Yes, Of course she is. We want politicians to come up with solutions that benefit society as a whole. Allowing some students to leave low performing schools helps some but leaves many still in those schools. Some other countries have solid public schools so we know it can be done, and there is no reason why we can’t fix our schools here. While charter schools have a place in the overall picture, she is quite right to focus on fixing public schools for all.
Except it's not the top economic tiers that are attending charter schools, it's largely lower-income families who don't want to send their kids to the shitty neighborhood public school.
I never meant to imply that it was rich kids that were benefiting from charter schools. My (and Warren's) point is that we need to focus on fixing shitty public schools. Charter schools can be part of the overall solution, but all students deserve a quality education.
Which is what charter schools are.
They are public schools.
The point of the charter school is actually to give choice and replace the "you live in this neighborhood, you go to this school" model. An ideal public school model would be all charter schools - or better yet, all vouchers so you could include private schools too.
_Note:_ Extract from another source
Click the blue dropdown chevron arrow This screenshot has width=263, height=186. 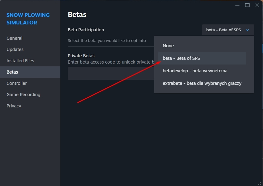click(247, 30)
I my area, only a couple of the most expensive private schools cost more per kid than the public schools spend. Some are much, much less. All of the private schools also offer a lot of need-based aid. School choice would make the world a much better place.
Our school system has charters and magnet programs and "choice" to a limited degree beyond that - you can petition for reassignment. It makes for a pretty good school system if you are really engaged as parents.
On the other hand, it is also really tough. Because parents are not experts in such things, and figuring out where your kid will get the best education is tough and not exactly down to a science. Making a mistake means burning a year in a location that is a bad fit. But overall, things keep getting better with the feedback that this system provides.
I was looking at magnet schools in my area and it looks like they are used by the district to pull students into the lowest grade schools with the highest discipline problems.
Not so in smaller counties like the one I grew up in, where the schools were pretty much comparable. Each school had it's own magnet.
I was sent to a Magnet in Tucson under the same guise. It just means extra state and local money for a minority majority school. They often have gangs and worse educational outcomes. It was used to cost shift the higher property tax districts to minority districts under the guise of better education. Parents didnt know any better and pulled is after 6 months and went to a private school on scholarship.
Probably depends on where you're at. There's a magnet school in Aurora, CO called Aurora Quest. In one of the worst districts in Colorado, it's ranked 2nd in the entire state for student performance.
What's interesting here, though, are the student demographics. Most of Aurora Public Schools is about 60-80 percent Hispanic, depending on how close the schools are to the Cherry Creek School District in south Aurora/Centennial (most of the white middle and upper middle class left APS in the mid-late 90s after Lowry Air Force Base, the Rocky Mountain Arsenal, and Fitzsimons Army Medical Center closed). Quest is 50% white, 20% Hispanic, and 11% African-American. In a district where 60-80% of the kids in a school are typically on free/reduced lunch, Quest is about 25%.
Which tells me that the kids going to Quest are primarily of those middle-upper middle class families that live mostly in the southeast metro area and already are heavily invested in their kids' education, rather than the poorer minority families that might happen to have an exceptional child.
Charter schools also provide options for education. There are rigorous charter schools, trade charters, etc. Kids can find which schools work for them. This is much better than the one size fits 15% but we force the other 85% into it also style of common core.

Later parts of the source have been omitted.